| Aim |
Change "illustration" to "image" in the lines starting with the one that contains "Task: Click the" and going on through the end of the material, keeping everything else the same. Leave the pictures out of your output.

Entries on target coordinates:
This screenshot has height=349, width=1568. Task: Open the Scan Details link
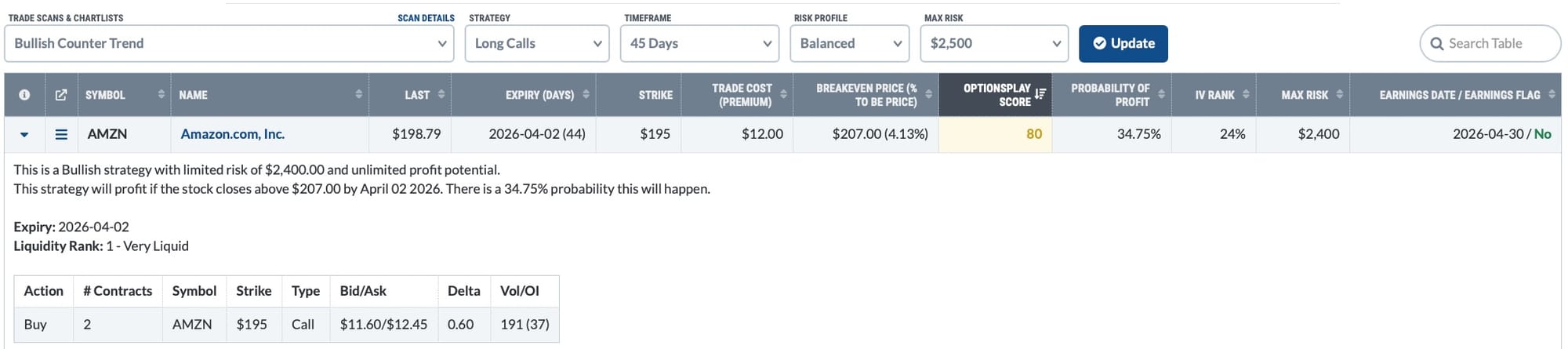click(x=426, y=18)
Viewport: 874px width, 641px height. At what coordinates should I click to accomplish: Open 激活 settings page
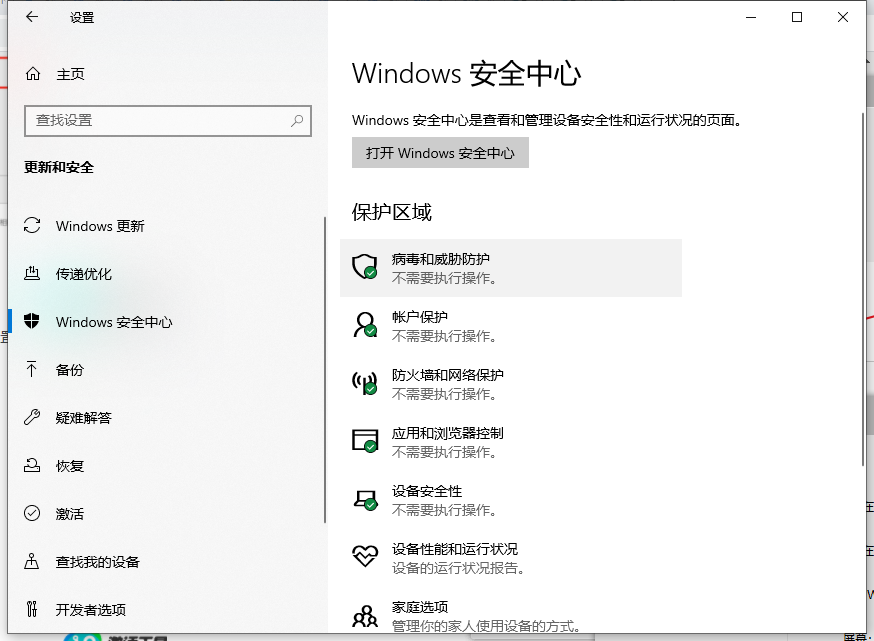point(70,514)
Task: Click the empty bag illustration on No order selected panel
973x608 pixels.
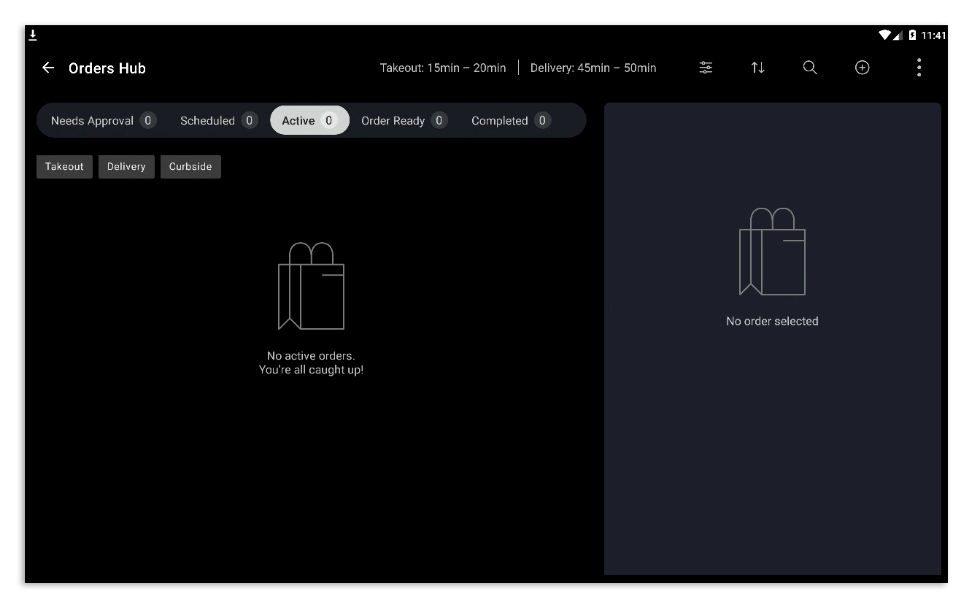Action: click(x=771, y=253)
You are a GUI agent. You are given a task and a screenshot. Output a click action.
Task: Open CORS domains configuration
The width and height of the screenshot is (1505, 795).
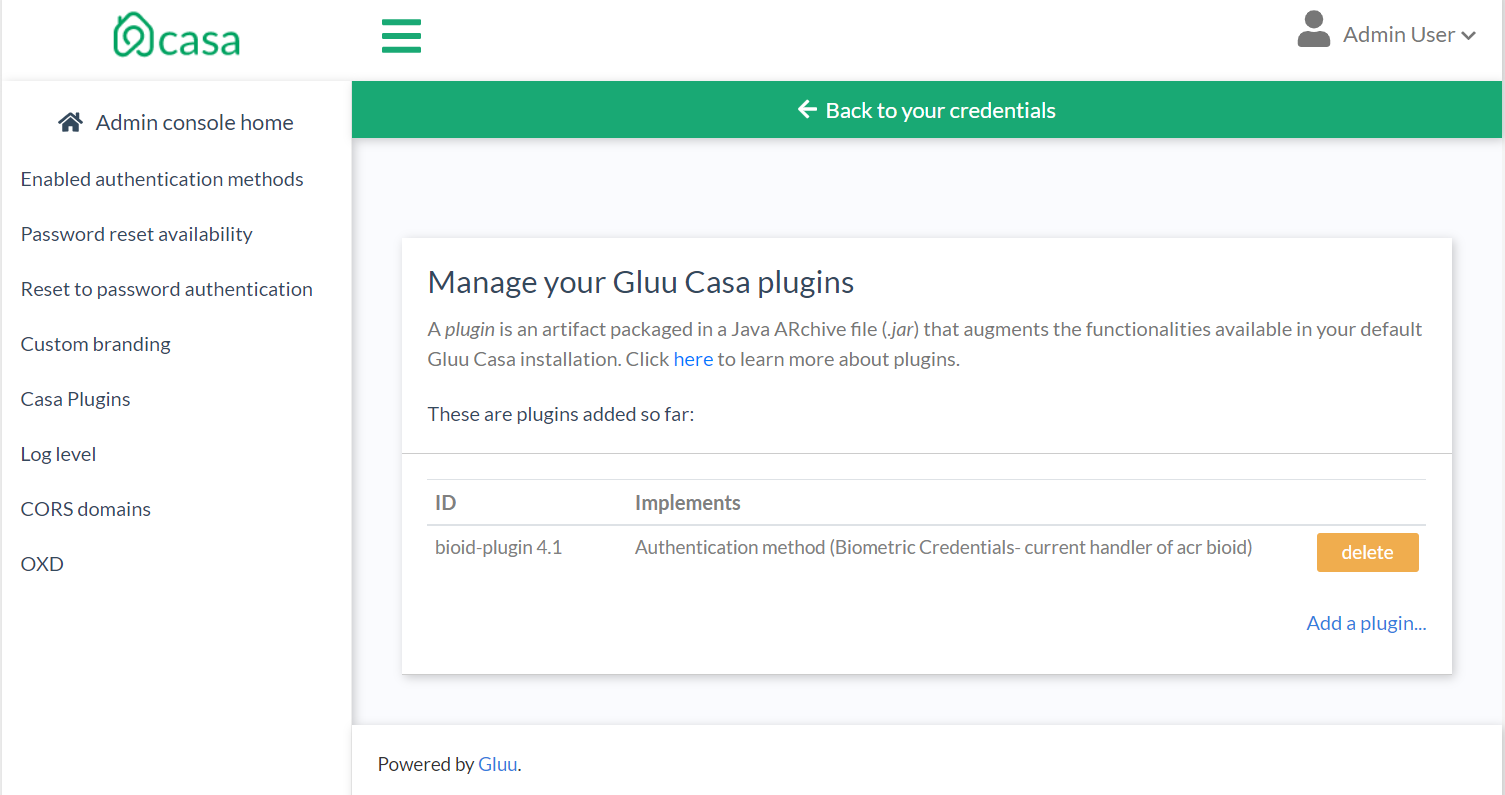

| Exercise result |
Task: Click the empty bag image on No order selected panel
973x608 pixels.
Action: click(x=771, y=253)
You are a GUI agent. You are given a task and a screenshot. Output a click action.
Task: Open CORS domains configuration
The width and height of the screenshot is (1505, 795).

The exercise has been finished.